My initial reaction to this discovery, I must admit, was to shake my head in dismay and to mutter, “What was Onkyo thinking?” But after a few seconds of reflection it occurred to me that perhaps analog audio-oriented enthusiasts are perhaps not the intended audience for this receiver in the first place. After all, not all that many consumers (or even A/V enthusiasts) know or care about high-quality multichannel music (as offered in SACD, DVD-Audio, and other formats), nor do they necessarily care about seemingly subtle differences in analog audio quality between various models of disc players.
Instead, I think the TX-SR607 (along with Onkyo’s other “07-series receivers such as the TX-SR307, TX-SR-507, TX-SR707, and TX-SR807) is designed to cater specifically to customers who plan to use digital connections both for audio and video signals. Rather than fussing over multichannel analog inputs (or lack thereof), customers who will appreciate the TX-SR607 are those who seek receivers that promise relatively high power output with low distortion, advanced digital features, and overall ease of use. And judged by those criteria, the TX-SR607 is both a capable and very affordable machine.

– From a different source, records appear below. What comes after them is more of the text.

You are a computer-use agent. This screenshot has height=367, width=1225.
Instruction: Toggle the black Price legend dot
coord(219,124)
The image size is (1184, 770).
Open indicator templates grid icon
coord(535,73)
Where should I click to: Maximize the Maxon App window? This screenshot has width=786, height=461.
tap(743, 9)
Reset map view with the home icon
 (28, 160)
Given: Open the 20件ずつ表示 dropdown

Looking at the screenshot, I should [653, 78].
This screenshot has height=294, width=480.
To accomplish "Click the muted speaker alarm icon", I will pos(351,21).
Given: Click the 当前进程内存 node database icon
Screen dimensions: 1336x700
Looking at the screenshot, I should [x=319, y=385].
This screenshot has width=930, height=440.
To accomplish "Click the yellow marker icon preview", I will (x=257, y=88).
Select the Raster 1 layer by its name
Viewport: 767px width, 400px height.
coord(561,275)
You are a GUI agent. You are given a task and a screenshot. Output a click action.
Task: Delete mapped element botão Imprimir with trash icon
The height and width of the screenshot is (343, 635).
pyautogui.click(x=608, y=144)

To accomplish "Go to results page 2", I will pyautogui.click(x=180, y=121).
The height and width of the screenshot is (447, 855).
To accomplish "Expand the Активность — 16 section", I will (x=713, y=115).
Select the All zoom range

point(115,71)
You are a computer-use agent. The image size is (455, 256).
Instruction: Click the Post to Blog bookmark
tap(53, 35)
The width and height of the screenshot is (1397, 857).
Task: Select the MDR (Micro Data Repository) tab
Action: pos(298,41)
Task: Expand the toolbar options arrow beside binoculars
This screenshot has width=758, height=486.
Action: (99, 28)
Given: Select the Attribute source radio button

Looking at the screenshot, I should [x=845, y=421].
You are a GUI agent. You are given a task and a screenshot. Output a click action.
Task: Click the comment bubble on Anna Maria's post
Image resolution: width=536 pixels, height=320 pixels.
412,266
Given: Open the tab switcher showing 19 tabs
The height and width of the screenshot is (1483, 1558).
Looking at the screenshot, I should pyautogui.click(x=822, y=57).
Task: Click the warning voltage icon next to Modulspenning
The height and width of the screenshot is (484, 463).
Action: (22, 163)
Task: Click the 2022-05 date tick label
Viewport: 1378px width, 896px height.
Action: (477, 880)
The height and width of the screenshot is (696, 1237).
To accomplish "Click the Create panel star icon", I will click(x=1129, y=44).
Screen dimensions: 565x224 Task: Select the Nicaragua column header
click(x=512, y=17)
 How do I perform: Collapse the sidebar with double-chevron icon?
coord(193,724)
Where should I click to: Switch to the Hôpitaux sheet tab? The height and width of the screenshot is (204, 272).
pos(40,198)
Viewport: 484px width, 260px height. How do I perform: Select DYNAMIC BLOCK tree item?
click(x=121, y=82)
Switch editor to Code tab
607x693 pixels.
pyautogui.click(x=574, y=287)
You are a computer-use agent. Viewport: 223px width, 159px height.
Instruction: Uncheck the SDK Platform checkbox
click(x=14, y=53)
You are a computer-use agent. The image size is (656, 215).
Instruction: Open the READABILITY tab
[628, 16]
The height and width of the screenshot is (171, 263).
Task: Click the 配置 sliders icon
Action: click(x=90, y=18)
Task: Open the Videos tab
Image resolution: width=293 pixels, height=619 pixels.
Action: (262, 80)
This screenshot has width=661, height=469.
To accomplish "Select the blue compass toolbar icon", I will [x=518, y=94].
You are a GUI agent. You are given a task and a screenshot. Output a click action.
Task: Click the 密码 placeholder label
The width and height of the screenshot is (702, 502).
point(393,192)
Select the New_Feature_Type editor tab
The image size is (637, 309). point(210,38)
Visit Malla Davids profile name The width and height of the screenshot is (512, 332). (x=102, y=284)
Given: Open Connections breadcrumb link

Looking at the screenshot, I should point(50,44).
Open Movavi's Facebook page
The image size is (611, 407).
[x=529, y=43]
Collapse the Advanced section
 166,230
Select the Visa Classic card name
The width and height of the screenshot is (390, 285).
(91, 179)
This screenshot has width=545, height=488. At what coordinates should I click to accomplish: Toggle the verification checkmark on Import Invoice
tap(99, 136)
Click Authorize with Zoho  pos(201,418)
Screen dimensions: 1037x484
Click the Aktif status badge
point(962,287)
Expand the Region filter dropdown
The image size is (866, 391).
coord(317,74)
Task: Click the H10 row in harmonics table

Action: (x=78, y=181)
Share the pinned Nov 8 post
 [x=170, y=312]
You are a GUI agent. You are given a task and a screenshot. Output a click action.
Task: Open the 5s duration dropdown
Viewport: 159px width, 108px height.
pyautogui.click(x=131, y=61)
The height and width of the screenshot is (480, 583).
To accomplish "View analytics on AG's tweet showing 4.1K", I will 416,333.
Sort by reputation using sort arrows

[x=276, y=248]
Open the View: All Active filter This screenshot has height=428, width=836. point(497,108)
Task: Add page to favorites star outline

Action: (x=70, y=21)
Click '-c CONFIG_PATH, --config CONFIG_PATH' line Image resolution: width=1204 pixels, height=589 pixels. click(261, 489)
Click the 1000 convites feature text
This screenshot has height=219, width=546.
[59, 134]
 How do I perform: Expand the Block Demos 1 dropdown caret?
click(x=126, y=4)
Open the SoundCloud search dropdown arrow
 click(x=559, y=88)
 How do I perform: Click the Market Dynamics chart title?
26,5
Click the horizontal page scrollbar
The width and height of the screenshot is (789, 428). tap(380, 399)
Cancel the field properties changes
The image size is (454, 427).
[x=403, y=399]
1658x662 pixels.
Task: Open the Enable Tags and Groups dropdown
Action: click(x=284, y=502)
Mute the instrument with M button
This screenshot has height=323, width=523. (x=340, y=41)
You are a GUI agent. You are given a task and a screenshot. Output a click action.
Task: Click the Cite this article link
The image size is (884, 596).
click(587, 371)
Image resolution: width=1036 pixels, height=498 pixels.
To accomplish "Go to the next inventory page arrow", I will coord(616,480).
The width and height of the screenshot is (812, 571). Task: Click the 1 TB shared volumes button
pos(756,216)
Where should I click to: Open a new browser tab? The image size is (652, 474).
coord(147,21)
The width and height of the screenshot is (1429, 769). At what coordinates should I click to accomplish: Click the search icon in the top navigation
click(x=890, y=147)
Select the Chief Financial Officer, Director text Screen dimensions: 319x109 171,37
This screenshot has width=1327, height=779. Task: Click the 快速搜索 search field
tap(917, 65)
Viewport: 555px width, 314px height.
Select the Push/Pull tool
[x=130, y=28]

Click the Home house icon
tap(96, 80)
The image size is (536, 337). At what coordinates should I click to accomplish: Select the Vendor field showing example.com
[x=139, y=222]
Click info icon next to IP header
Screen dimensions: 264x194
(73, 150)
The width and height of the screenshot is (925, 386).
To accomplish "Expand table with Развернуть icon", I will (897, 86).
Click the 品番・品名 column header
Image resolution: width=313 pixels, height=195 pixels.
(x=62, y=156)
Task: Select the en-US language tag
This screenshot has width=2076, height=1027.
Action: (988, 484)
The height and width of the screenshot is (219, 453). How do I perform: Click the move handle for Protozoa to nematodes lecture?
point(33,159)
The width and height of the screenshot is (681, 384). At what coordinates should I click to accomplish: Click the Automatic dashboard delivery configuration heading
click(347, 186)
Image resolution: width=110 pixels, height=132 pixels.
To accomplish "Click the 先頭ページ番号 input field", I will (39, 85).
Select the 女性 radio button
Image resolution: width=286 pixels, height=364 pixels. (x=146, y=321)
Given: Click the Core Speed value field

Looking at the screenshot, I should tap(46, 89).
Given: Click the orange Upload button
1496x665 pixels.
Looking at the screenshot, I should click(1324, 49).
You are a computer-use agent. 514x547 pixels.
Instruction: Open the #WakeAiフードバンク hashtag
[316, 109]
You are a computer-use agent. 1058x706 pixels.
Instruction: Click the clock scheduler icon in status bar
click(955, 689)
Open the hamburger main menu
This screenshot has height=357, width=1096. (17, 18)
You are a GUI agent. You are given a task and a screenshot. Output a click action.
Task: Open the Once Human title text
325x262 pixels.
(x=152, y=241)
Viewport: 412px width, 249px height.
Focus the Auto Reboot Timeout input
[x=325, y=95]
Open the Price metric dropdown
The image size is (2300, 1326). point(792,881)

As I see it, the TX-SR607 represents a digital fork in the road of sorts. On one hand, it is not a receiver that makes sense if you’re an avid enthusiast of multichannel music recordings who has invested time and money in choosing a multi-format, multichannel universal disc player with killer analog audio sound quality (the TX-SR607 gives you no way to tap into that quality). For analog audio-minded enthusiasts, Onkyo’s recently announced “007-Series” (the TX-NR1007, TX-NR-3007, and TX-NR5007), would arguably be a better choice. On the other hand, if you seek a receiver that’s geared toward accepting digital audio and video data streams, and on handling those internally and in the simplest manner possible, then the TX-SR607 could make perfect sense for you.
Consider this AVR if: You want an A/V receiver that is powerful, provides a rich and clear core sound, and that is geared primarily around using digital audio inputs to feed its internal surround sound decoders and DACs. Consider this receiver, too, if you think you might like to experiment with Dolby ProLogic IIz processing, which allows adding optional front “height” channels to a traditional 5.1-channel system (this is the first Onkyo receiver to support Dolby PLIIz).
Look further if: You are a confirmed multichannel audio enthusiast and think that the analog audio section of your disc player might sound better than the DACs in the Onkyo (the TX-SR607 can play multichannel audio material, but via digital inputs only). Again, bear in mind that this receiver provides no multichannel analog audio inputs whatsoever, which may or may not matter to you. (But note: many competing AVRs in this price class do provide multichannel analog inputs, increasing your available options.).